Here’s the good news — you’re in charge of handling social media for an international brand. Here’s the bad news — you’re trying to talk to different people in different cultures while still maintaining a single voice for said brand.
As social media marketing and metrics become more and more advanced, we’re learning just how much people want localized content. But this can be difficult when you’re dealing with a global brand.
So the question remains — how can you provide localized content on a global scale? Fortunately, you have options. In fact, two of them are outlined below.
Option #1: Create Different Accounts for Different Countries or Regions.
If your brand is already established, this is the most obvious and easily implemented choice. Having staff around the globe to manage its respective social media accounts solves the issue of marketing appropriately to a foreign culture without having to outsource efforts. In fact, most Fortune Global 100 companies have different accounts for different regions or cultures.
Option #2: Use a Tool That can Translate and Geo-Target Your Content.
The second option is to employ a tool that can translate and geo-target your content for you. Look for a tool that can also monitor the metrics associated with the geo-targeted content (ExactTarget by Salesforce has great reviews).
These two options are not mutually exclusive, either. Combining the concept of different accounts (by country or by region) with a great tool for geo-targeting can help you reach a level of multicultural engagement you wouldn’t have thought possible.
Once you have your plan in place, you’re ready to start marketing across cultures and overseas. Here are five things you should do to make the most of your global following:
1. Optimize content for different time zones.
Your geo-targeting tool may do this for you, but if not, it’s an important step to account for. If you’re publishing in England and you focus only on the time zones relevant to your surroundings, you will miss out on an important market in Asia or disappoint your loyal followers in South America. Instead, make sure you publish content with various time zones in mind.
For example, the 60 Second Marketer e-newsletter publishes at 2:00 am Eastern Time so that our readers in Australia, New Zealand and Asia receive it the same day as our readers in Europe and the Americas.
2. Localize your video content.
Your localization tool may be able to translate your text content, but your videos are another story. At the very least, you should be providing subtitles in various languages (different videos for different languages) so that your international followers can, well, follow along.

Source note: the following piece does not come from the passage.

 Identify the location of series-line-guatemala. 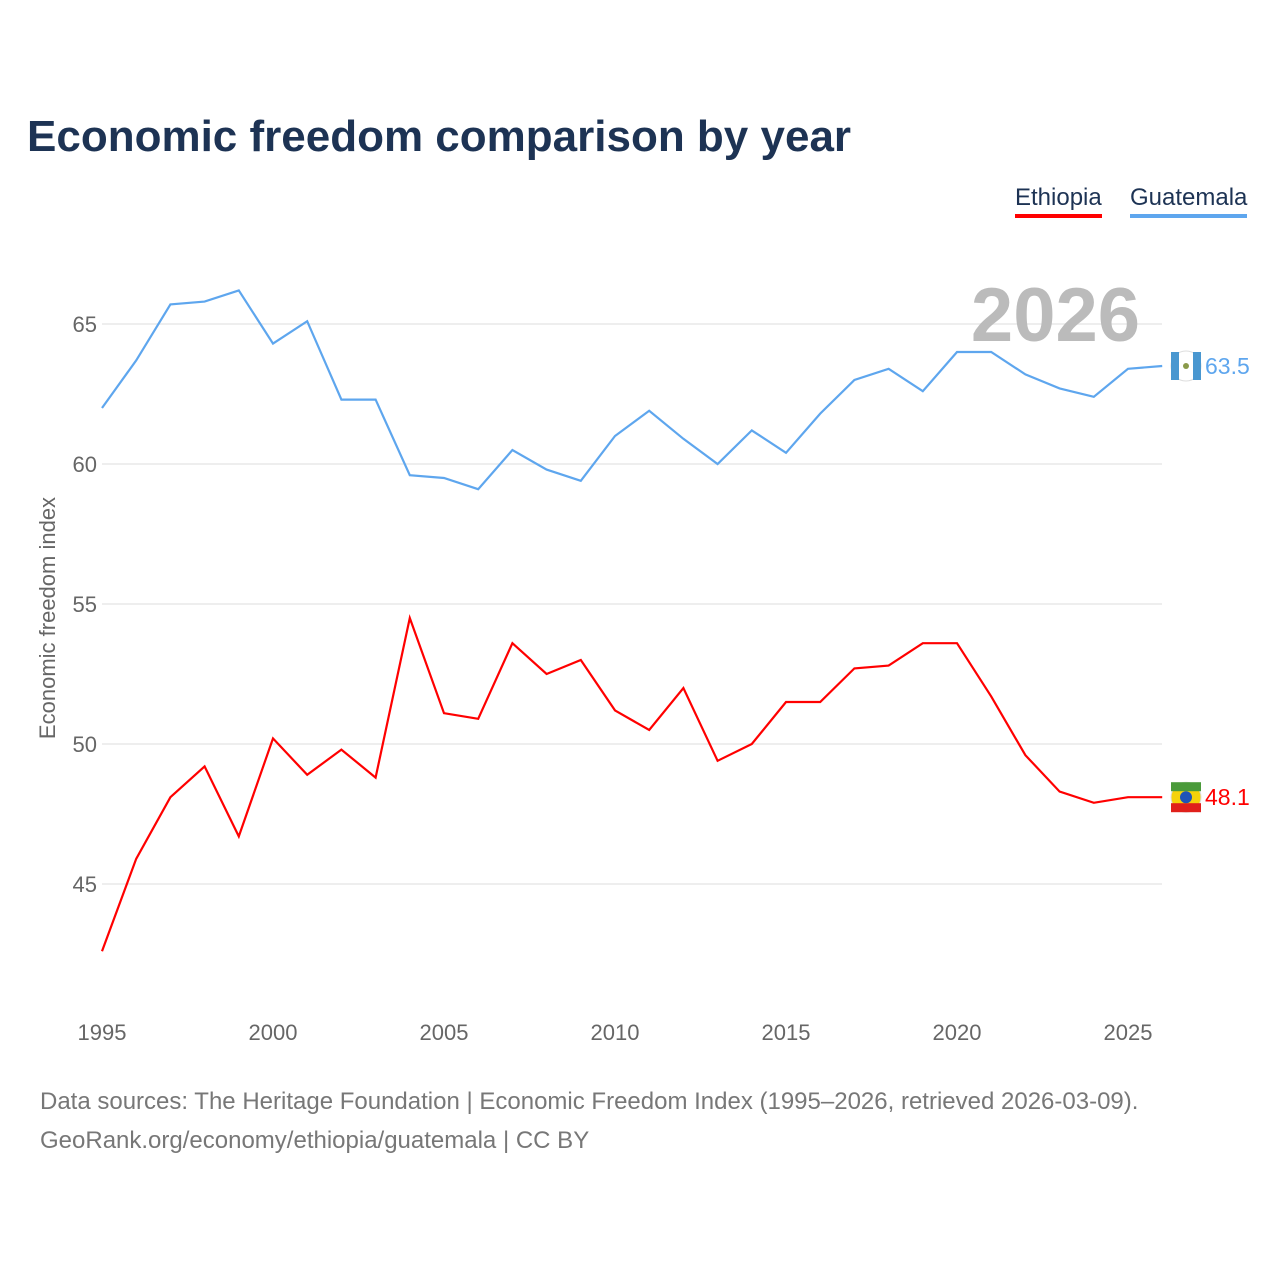
(632, 390).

But if you really want to hit it out of the ballpark, you can localize your video content in a huge way. Different cultures respond better to videos of different natures, from more serious and professional to cute and funny. By creating videos targeted at various cultures, you will be able to reach them in a way that other global brands don’t.

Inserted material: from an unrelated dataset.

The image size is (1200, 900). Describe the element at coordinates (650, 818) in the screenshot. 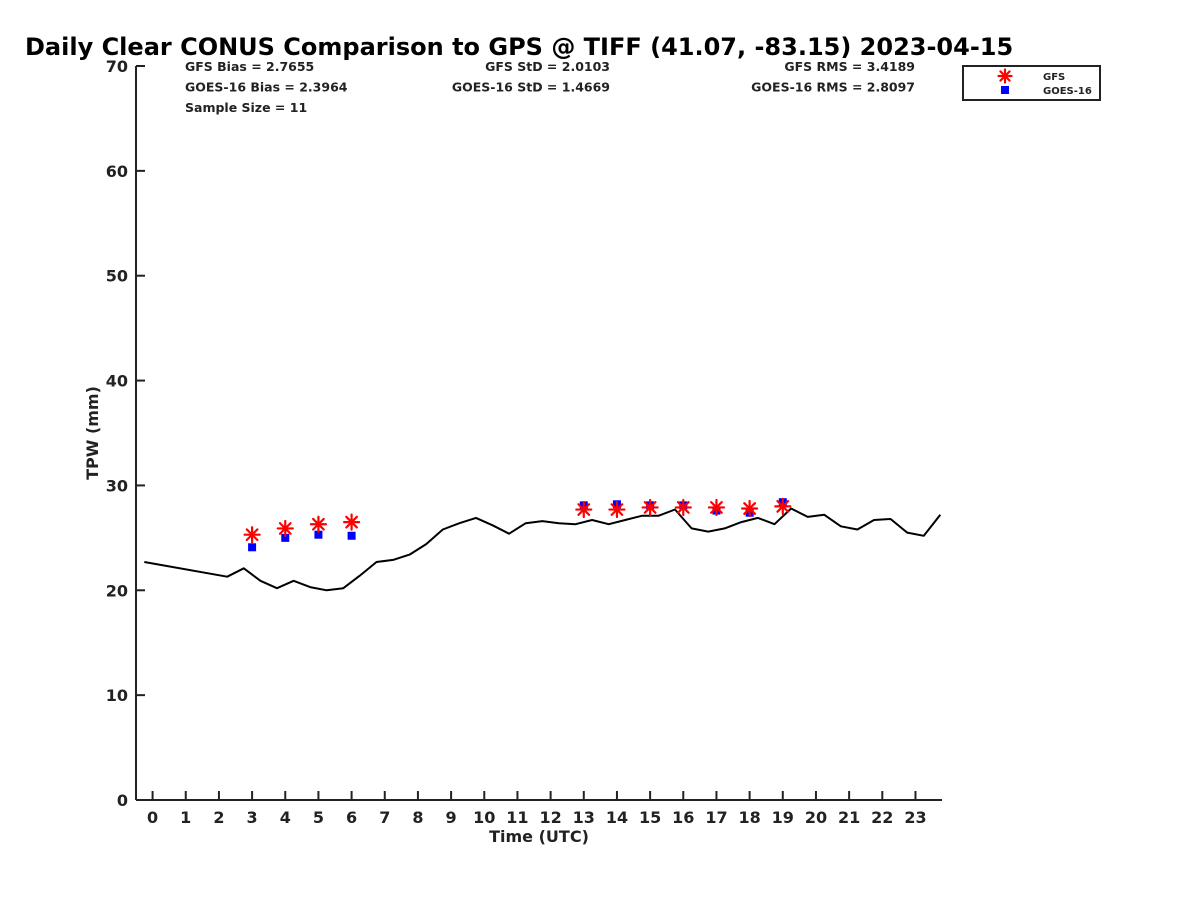

I see `x-tick-label: 15` at that location.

3. Adapt quickly to popular and up-and-coming platforms.
While the big four (Facebook, YouTube, Twitter, and LinkedIn) top the list in most countries, there are a surprising number of networks popular in other countries that you may have never even heard of. For example, the most popular network in China is called RenRen. While a lot of these users are on Facebook, it would reflect very well on your company if you were to meet these users where they are most comfortable.
As more and more new networks arise, different cultures are going to grab onto different platforms. It’s important to make sure you’re well-represented on each new platform in order to target the members of whatever culture might choose to really claim that platform.

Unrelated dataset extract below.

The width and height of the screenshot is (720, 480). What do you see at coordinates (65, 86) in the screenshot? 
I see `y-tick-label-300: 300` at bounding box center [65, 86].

4. Make sure you have global policies in place.
The hardest part of a global effort is keeping everybody on the same page. Policies are key when dealing with social media, and globalizing those policies is imperative.
However, don’t think that one sweeping set of policies will get the job done. Each guideline needs to be adapted to different countries and divisions to make sure that it translates culturally. This is especially important when dealing with things like the tone of your company’s posts, since the same effect will be achieved differently in different languages and across multiple cultures.
5. Monitor your global metrics closely.
As your social media efforts get bigger and bigger, it becomes increasingly important to keep a close eye on your metrics. Look at each country’s stats individually to see if a specific demographic or group is falling through the cracks. And don’t forget to look at the difference between each account’s total fan base with the “People Talking About This” numbers. Discrepancies here will help you identify areas to improve upon and nurture a little more closely.
At the end of the day, people want to feel close to your brand. The best way to accomplish that in regards to your social media is to look at every aspect of your efforts and insert localized content wherever possible. These five tips, when combined with different accounts and/or a great geo-targeting tool, will help you connect with your multicultural following in a more personal way that other brands just can’t.